La saga “24 Hour Karate School”, iniciada a finales de 2010 con un primer episodio de absoluto redescubrimiento para viejos fans con memoria frágil, supuso una vuelta inesperada con la que nadie contaba, y no tanto por el mutismo con el que se había movido su trayectoria hasta la aparición, meses antes, del debut oficial de Curren$y producido por él mismo, como por la evolución creativa que mostraban sus canciones. Era otro Ski Beatz, más orgánico, sin miedo alguno a incorporar instrumentos en su rutina de estudio, menos impulsivo y, sobre todo, más abstracto e inclasificable. Dos episodios después, la trilogía alcanza una nueva dimensión con “24 Hour Karate School Presents: Twilight”, disco que estiliza y matiza ese hip hop cenagoso, tóxico y fumeta con el que ha sabido reinventarse y que aplica papel de lija para desembarazarse del tono más aguerrido y eléctrico de “24 Hour Karate School Pt. II”. Es otro cambio de tercio que ayuda a definir la vertiente más perfeccionista de su discurso.

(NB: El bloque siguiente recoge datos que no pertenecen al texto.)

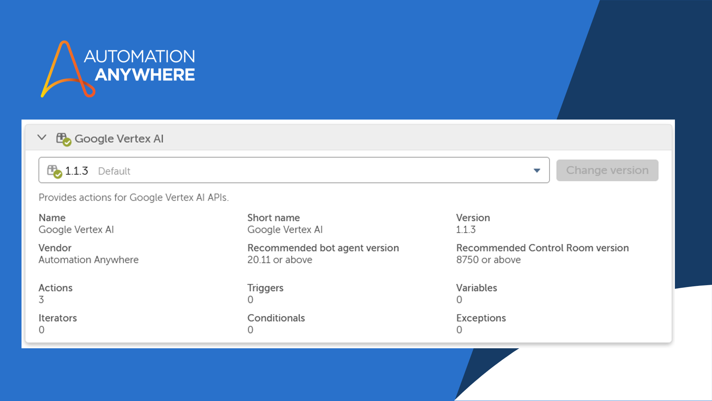The width and height of the screenshot is (712, 401).
Task: Click the Conditionals label
Action: 276,318
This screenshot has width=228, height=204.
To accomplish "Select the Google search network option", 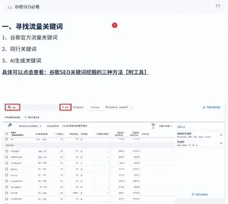I will coord(95,107).
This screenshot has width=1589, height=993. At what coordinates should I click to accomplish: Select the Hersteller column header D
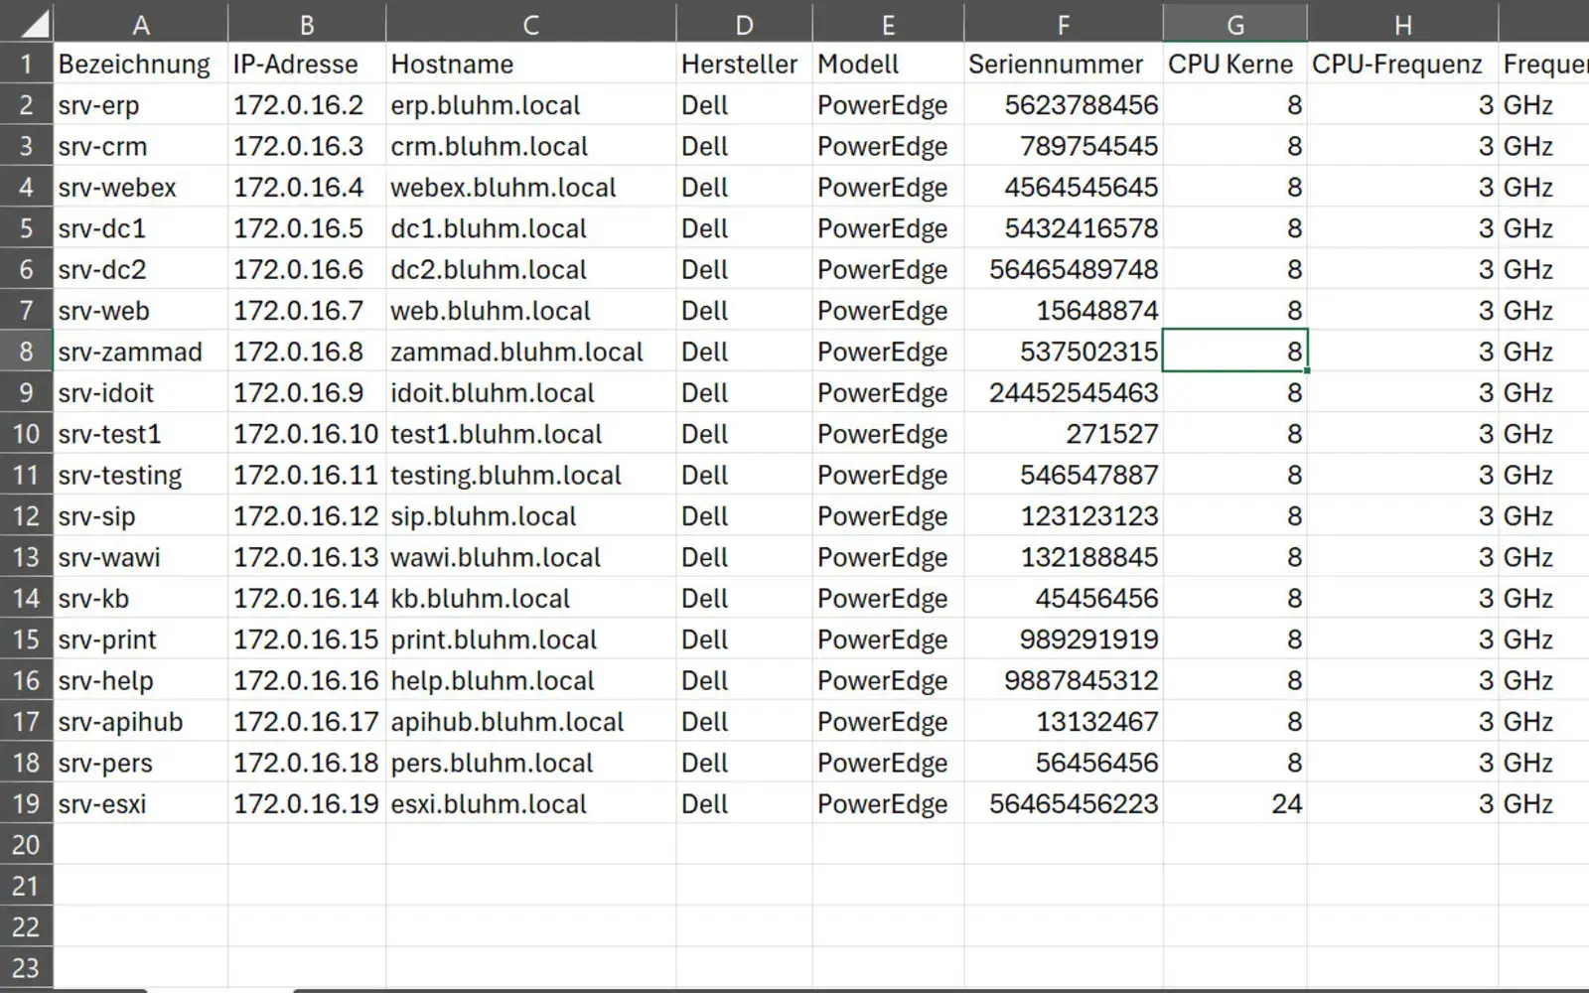tap(744, 22)
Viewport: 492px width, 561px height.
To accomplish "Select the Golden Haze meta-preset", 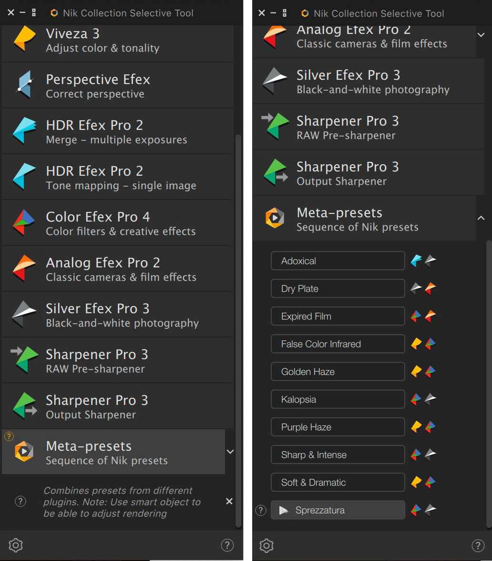I will (338, 371).
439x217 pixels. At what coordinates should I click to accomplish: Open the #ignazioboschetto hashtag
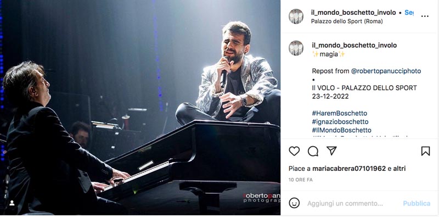pyautogui.click(x=340, y=121)
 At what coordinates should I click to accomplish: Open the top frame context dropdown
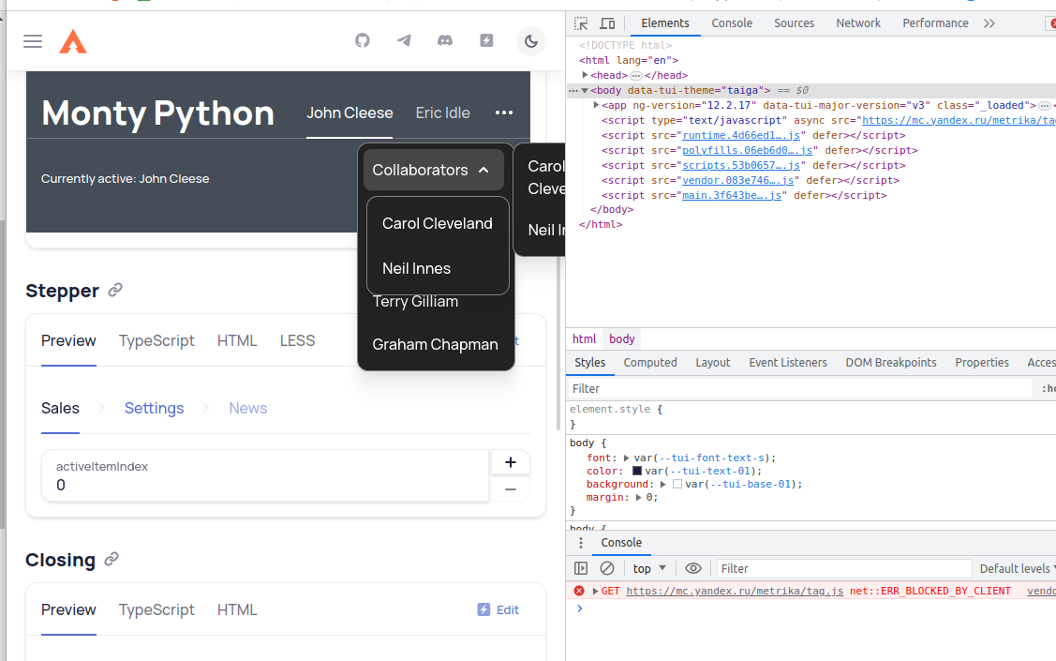coord(649,568)
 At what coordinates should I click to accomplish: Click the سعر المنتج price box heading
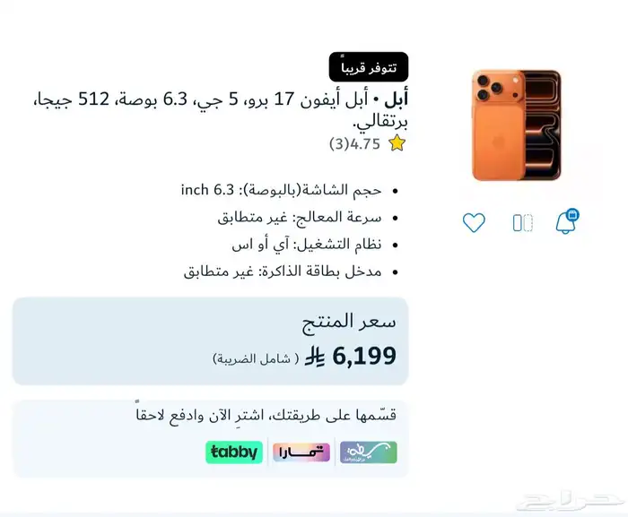pos(349,323)
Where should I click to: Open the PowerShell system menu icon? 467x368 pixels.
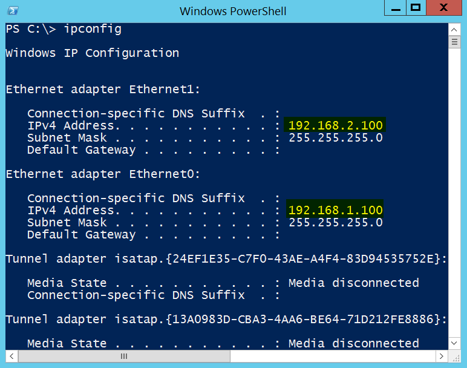[x=11, y=10]
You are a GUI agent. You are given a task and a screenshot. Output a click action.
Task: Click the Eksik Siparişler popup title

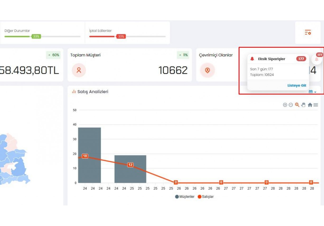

En esta ocasión, las guitarras distorsionadas dejan paso a saxos noctámbulos, teclados melancólicos y sintetizadores juguetones. Y una vez más se activa el factor sorpresa en repetidas ocasiones: “Heaven Is” o “Living It Up”, con sus irresistibles ademanes de jazz noir; “Fly High”, y ese exultante perfume boom bap que remite a la época de “Reasonable Doubt”; “Time Goes”, con Mac Miller, de irreconocibles reminiscencias ochenteras; o “Do It For The Green”, fascinante balada fúnebre que se encuentra entre lo mejor que haya grabado nunca. Le acompañan en esta travesía clásicos compañeros de fumeteo –Curren$y o Smoke DZA–, nuevas estrellas del firmamento –Mac Miller, Mickey Rocks, de The Cool Kids, o Stalley– y veteranos que no necesitan carta de presentación –Murs, aunque en este caso con una canción ya incluida en su último álbum–, protagonistas todos ellos de una selección breve y concisa, once canciones, poco más de media hora, en la que el sonido Ski Beatz vuelve a rezumar personalidad.